It took two years for me to tell people I was writing a book.
I told my husband when I reached the 25 000 word count. It was spring, 2013 and I had already been writing the book for almost nine months. His reaction was, “OMG, this is going to be a trilogy! I can’t wait to see the movie!” He thinks I walk on water.
But I stopped writing.
Then, in February of 2014, I went to Vietnam on a three week trip by myself and started telling people I met there that I was writing a book.

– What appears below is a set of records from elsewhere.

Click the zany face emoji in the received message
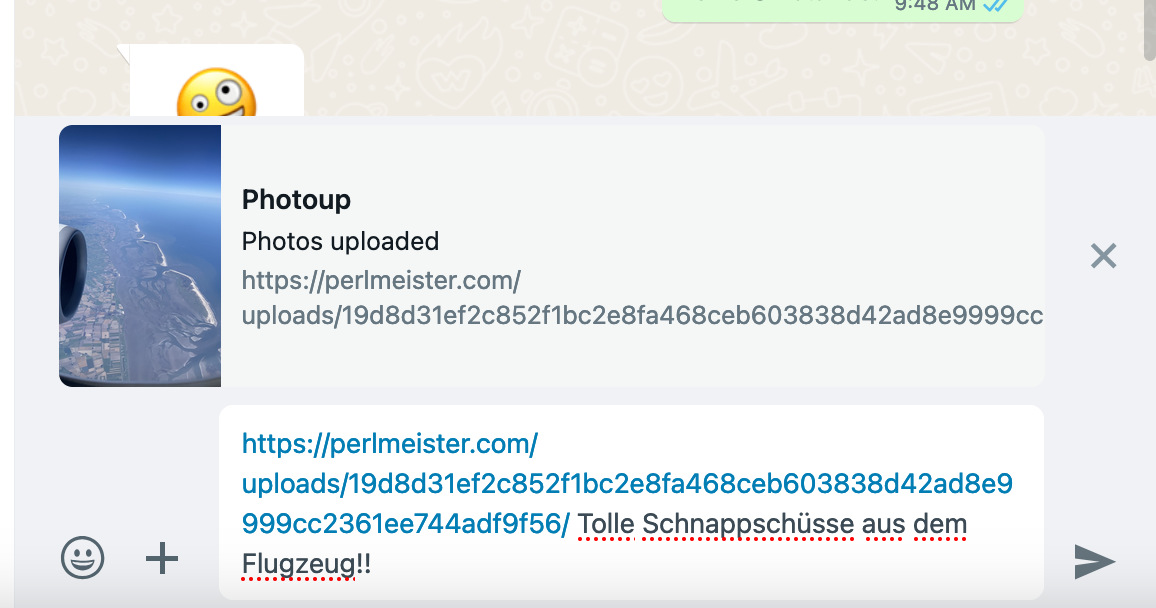 click(216, 94)
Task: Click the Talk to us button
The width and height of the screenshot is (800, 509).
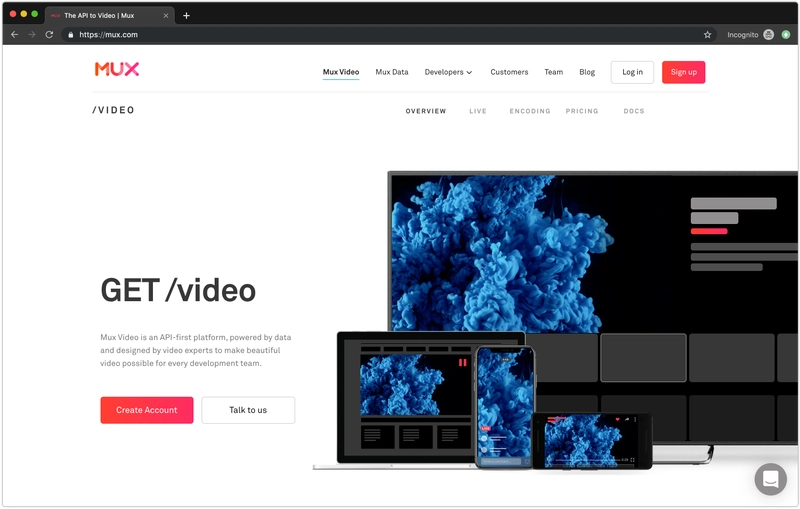Action: click(x=248, y=410)
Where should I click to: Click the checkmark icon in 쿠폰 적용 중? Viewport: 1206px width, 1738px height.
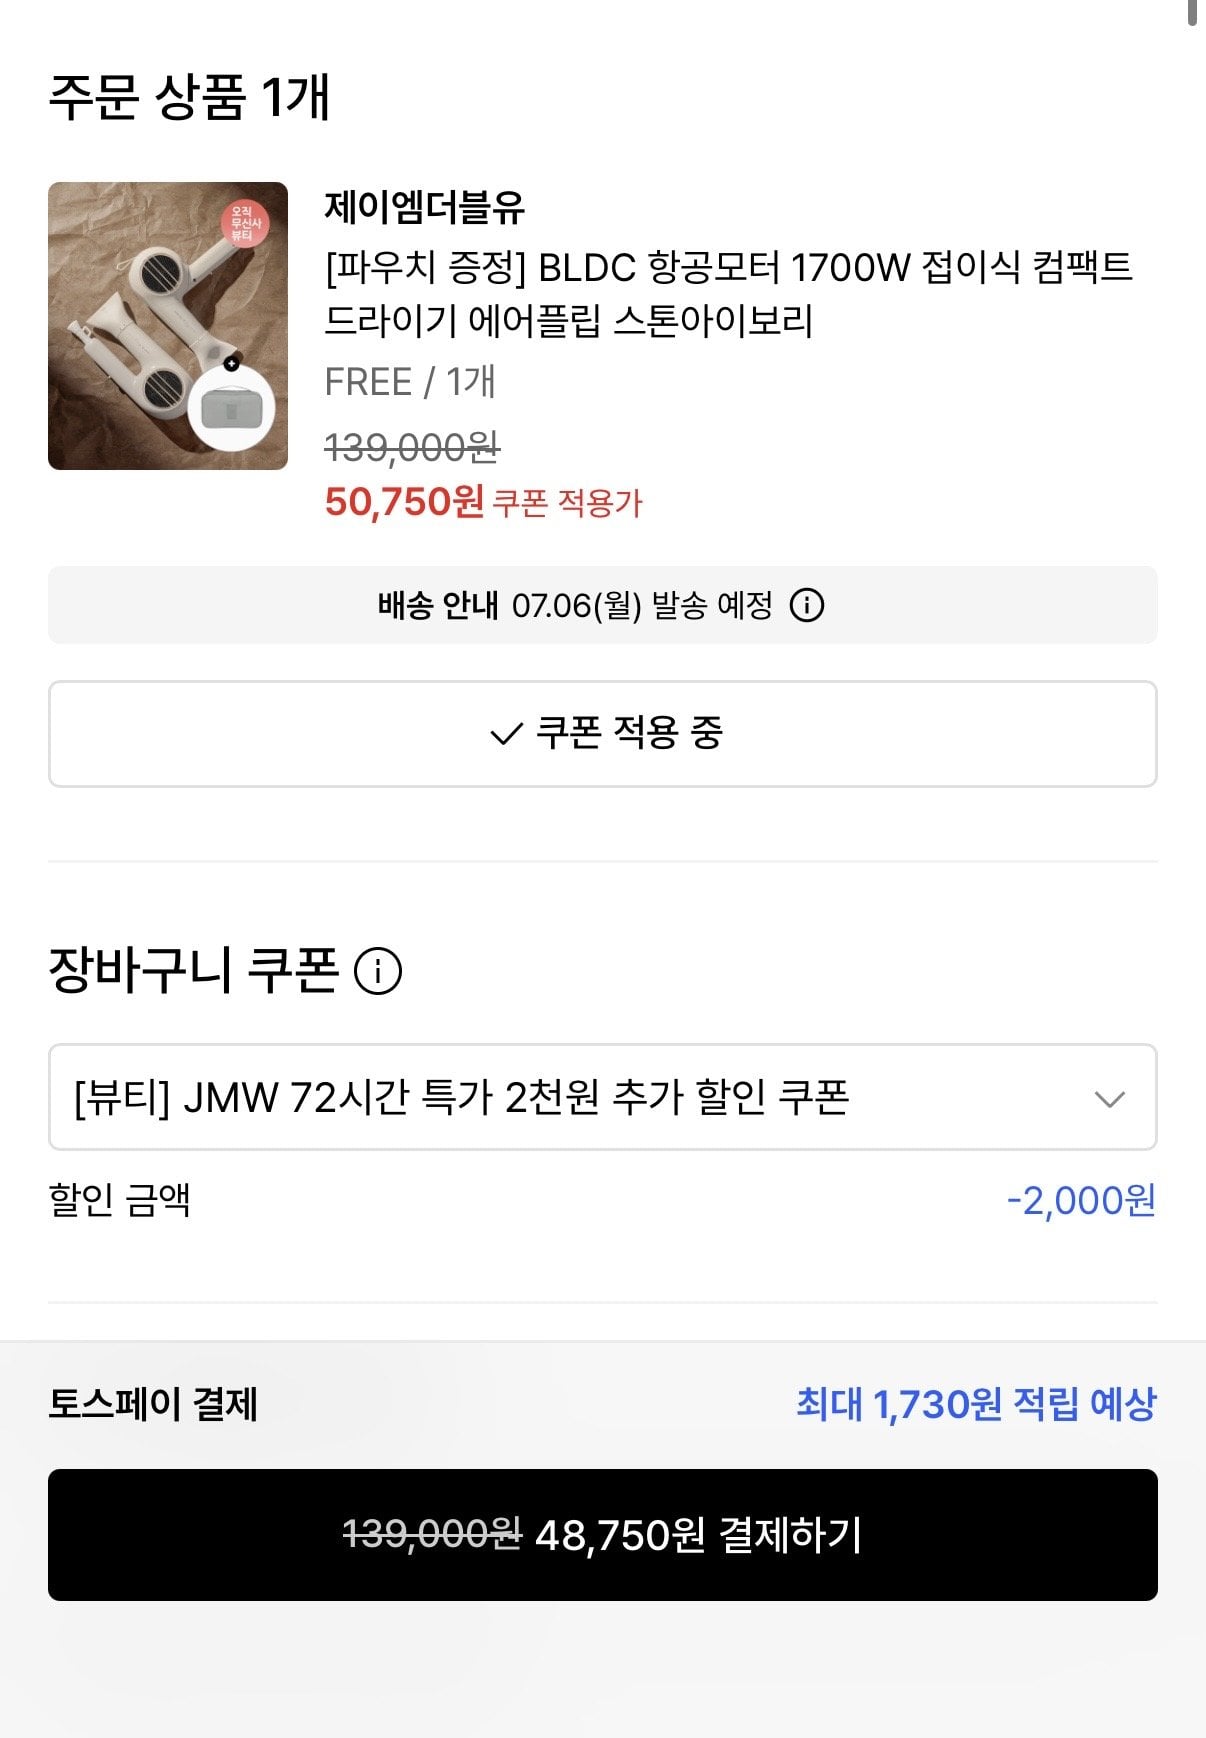506,734
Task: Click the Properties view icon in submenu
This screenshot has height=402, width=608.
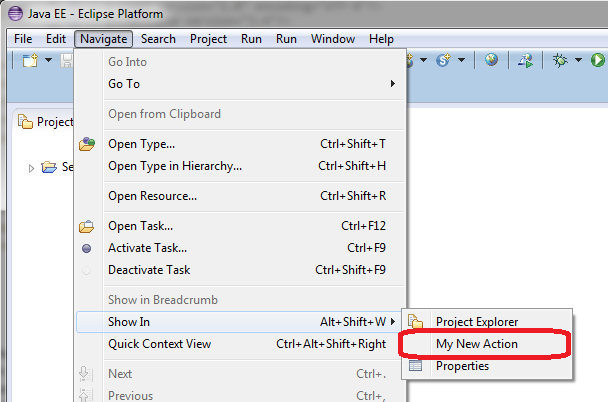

It felt safe to tell my new friends who wouldn’t mingle with my family and other friends and whisper things like, “Raquel said she’s writing a book, but she’s actually full of shit”.
A while later, I told my best friend of over thirty years and she said, “I know you’re writing.” (She’s a bit psychic). “It’s about time”. She didn’t make a big deal of it nor did she ask me about it again which was good because I didn’t want a big deal made nor did I want to be asked about it again (I’m sure she knew that too, being psychic and all).
It took another four months to tell my sister. I only told her because every time she and her boyfriend would come over to hang by my pool she would ask, “What are you writing in that notebook?” Previously, I would secretly write in dark corners where no one would see me. But sometimes my sister would arrive at my house before I could stash it away, catching me in the act. This was summer 2014.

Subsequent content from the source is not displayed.